General characteristics
- Class & type: Cruise Ferry RoRo
- Tonnage: 43,532 GT
- Length: 211.56 m (694 ft 1 in)
- Beam: 29.3 m (96 ft 2 in)
- Draught: 6.3 m (20 ft 8 in)
- Decks: 11
- Installed power: 4 x MAN B&W 9L40/54 diesels
- Propulsion: 2 × Controllable pitch propellers 2 × Bow thrusters
- Speed: 22.5 knots
- Capacity: 1,500 passengers; 124 Cabins / 364 beds; 500 cars; 3,400 lane meters;

= MS Stena Adventurer (2002) =

Ferry operating between Dublin and Holyhead

Stena Adventurer is a roll-on/roll-off passenger (ro-pax) ferry operated by Stena Line on its Holyhead–Dublin route. She was launched in 2002 and entered service on the route the following year. Along with Stena Estrid, she is one of two Stena Line vessels serving the crossing.

==Design and layout==
Stena Adventurer is designed to carry both passengers and freight.

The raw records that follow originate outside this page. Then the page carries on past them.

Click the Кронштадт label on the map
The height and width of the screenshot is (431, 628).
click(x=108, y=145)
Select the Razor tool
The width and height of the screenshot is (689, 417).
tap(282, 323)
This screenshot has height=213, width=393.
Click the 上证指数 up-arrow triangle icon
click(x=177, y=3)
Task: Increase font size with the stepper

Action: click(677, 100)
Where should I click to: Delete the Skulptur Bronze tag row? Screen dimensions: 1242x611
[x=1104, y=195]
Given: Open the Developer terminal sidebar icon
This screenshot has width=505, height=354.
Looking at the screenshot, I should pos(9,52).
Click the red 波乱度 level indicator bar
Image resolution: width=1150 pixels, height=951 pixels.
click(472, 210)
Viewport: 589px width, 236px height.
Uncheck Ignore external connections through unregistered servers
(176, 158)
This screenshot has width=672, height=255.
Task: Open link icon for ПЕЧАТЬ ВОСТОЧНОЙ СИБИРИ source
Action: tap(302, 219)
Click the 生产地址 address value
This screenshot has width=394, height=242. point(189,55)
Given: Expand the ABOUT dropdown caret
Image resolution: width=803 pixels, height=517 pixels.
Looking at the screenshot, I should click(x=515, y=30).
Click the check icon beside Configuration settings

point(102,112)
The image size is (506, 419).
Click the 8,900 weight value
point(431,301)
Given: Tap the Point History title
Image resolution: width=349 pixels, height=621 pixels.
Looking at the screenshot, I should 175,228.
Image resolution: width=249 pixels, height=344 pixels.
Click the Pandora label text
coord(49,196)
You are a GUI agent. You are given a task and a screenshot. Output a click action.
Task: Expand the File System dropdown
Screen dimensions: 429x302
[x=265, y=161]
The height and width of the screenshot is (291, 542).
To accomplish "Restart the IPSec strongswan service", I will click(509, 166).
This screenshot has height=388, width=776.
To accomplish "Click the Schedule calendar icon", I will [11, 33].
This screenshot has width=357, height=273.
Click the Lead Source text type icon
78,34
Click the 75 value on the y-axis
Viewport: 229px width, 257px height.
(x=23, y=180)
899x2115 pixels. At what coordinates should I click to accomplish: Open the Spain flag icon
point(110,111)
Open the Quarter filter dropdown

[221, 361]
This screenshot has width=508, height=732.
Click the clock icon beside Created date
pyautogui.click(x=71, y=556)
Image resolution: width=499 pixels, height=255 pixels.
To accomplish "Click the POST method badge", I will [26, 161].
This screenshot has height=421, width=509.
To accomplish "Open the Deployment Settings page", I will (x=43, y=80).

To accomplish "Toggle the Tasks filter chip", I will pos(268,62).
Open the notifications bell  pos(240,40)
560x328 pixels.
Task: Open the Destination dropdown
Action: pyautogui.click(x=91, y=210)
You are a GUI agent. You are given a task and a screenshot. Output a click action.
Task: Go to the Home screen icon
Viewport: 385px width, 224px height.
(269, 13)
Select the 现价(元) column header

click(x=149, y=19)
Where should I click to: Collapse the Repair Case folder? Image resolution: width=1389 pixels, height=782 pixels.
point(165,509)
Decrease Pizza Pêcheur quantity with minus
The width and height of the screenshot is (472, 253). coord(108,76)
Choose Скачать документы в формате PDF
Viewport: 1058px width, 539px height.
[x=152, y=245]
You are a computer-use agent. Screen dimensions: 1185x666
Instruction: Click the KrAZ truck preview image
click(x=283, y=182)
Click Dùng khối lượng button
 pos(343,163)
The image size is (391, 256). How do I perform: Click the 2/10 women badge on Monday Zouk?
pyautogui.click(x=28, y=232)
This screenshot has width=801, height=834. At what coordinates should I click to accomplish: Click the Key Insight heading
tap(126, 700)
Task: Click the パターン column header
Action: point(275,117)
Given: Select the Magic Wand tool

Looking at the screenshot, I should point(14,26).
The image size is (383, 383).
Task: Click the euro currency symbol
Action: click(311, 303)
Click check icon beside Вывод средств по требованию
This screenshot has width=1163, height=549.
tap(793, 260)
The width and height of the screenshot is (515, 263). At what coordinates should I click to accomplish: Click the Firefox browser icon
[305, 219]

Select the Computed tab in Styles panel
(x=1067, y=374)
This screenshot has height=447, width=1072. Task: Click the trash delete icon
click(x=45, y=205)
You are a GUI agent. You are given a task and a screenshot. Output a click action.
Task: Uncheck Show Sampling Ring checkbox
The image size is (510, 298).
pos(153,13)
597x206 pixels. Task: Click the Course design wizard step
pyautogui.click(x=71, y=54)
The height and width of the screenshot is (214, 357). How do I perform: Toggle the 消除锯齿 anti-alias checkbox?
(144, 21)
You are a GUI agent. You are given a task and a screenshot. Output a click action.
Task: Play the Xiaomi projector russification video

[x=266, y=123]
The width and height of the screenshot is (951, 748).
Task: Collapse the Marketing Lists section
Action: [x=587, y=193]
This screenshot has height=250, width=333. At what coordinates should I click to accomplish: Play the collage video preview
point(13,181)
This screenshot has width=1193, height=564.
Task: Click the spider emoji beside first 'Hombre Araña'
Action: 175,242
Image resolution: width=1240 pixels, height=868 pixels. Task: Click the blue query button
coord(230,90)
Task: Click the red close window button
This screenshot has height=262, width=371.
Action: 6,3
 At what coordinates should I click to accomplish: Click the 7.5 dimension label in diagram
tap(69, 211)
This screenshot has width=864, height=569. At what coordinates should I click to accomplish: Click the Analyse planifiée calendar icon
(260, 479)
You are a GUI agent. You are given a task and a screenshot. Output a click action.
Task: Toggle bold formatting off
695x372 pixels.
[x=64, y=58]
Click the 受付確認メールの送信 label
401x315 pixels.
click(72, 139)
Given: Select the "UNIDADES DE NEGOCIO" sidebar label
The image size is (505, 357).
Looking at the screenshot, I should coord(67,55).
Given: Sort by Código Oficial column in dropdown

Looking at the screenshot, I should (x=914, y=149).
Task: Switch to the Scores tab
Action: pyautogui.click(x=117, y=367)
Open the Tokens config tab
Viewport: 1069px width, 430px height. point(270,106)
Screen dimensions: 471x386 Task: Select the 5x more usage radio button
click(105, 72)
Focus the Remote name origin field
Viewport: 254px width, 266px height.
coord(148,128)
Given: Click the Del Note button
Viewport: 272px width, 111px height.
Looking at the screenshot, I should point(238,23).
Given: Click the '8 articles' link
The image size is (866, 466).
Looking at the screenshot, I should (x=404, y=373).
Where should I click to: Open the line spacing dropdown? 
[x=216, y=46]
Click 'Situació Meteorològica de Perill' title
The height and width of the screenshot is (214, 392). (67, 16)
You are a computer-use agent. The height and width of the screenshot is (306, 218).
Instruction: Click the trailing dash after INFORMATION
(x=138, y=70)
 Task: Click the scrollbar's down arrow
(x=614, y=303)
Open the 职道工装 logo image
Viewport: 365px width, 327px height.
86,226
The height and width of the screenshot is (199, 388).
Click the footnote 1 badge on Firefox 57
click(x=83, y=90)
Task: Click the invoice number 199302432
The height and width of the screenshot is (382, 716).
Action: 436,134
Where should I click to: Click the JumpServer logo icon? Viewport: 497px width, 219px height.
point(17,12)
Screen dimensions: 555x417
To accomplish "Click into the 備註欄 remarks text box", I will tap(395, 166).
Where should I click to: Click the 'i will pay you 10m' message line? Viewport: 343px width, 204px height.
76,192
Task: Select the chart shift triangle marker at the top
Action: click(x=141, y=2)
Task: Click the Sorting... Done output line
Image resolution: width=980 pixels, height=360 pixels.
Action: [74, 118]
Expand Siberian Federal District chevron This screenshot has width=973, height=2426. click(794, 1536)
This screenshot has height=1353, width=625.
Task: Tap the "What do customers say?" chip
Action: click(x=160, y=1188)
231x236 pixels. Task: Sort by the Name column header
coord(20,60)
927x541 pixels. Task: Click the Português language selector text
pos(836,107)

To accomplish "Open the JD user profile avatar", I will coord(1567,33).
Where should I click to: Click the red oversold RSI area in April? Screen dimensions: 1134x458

The vessel includes approximately 3,400 lane metres of vehicle space for cars and freight vehicles. Passenger accommodation is arranged on three decks, while vehicles are carried on five deck levels.

==Sister ship==
Stena Adventurer is the second of two identical ships built by Hyundai Heavy Industries, for Stena Line. Her sister ship is Stena Scandinavica which operates on Stena Line's Gothenburg–Kiel route.

==On board==
The ship has two decks reserved for standard passenger vehicles and freight trailers. An additional vehicle deck is primarily used for hazardous goods vehicles. Passenger accommodation is spread across three decks.

==Fishguard to Dublin==
Following damage to port infrastructure at the Port of Holyhead during Storm Darragh in December 2024 and the subsequent temporary closure of the port, Stena Adventurer was deployed on a Dublin–Fishguard route. This service initially carried freight only, but was later opened to all traffic types. Holyhead reopened on the 16 January 2025.